Work instructions: In the pay-at-the-pump account, what does the pump's scrolling screen display right after GOD BLESS AMERICA?

Extract to read:

=-=-=-=-=

Sotto Voce.

"Qui plume a, guerre a." — Voltaire

Pay At The Pump

We are on the way home from lunch and we need to get gas for the car. A few blocks down from the restaurant (one of the few Pho joints in Baltimore) is an Exxon station with decent prices, or as decent as you can get these days.

After pulling next to an available pump, I hop out and begin the modern gas-pumping ritual: credit card in, remove card quickly, select grade, try to remember whether or not Exxon uses “START” buttons. They don’t, you just select your grade using the big yellow button. One nozzle for all three grades. Okay, I think, I’m good to go.

After the initial hiccup, the gas starts flowing and I search for the inner Zen place that you go to while waiting for the tank to fill, that existental no-man’s-land that you look for when there’s not enough time to get a good train of thought going but where there are too many distractions to simply cease to think.

My eye lands on words scrolling across the little text screen above the card slot, the one that tells you to REMOVE CARD QUICKLY. Good, I think. I can read about something brain-dead like how much this week’s oil change special is. That should carry me through to a full tank.

GOD

That gets my attention. I stare at the scrolling message as it unfurls in a glowing silver-blue.

GOD BLESS AMERICA, it says. Then: UNITED WE STAND

Simple, declarative, unambiguous. I’m apparently supposed to be either for the gas pump or for the terrorists. The gas pump demands that I swear allegiance.

=-=-=-=-=

Material provided:

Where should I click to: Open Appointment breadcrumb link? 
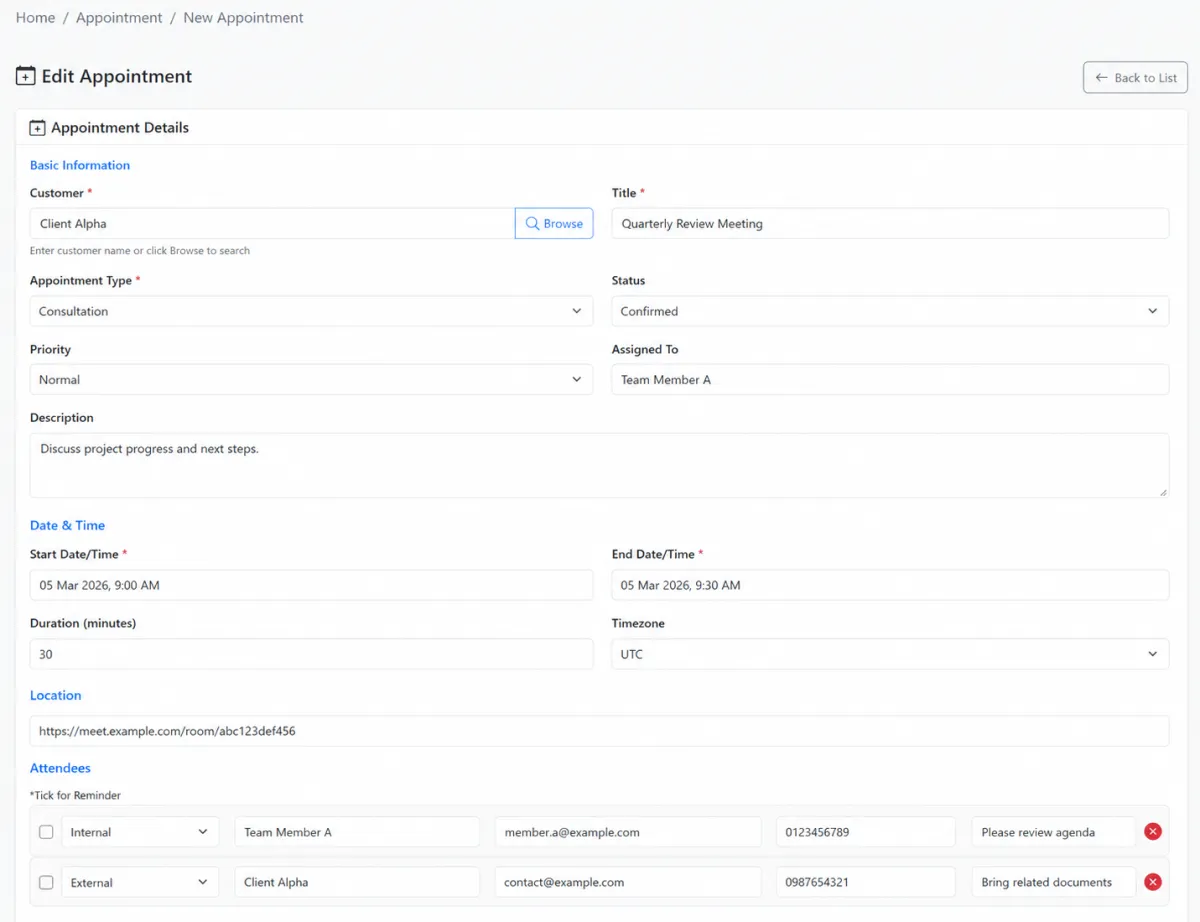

=-=-=-=-=

Expected answer: UNITED WE STAND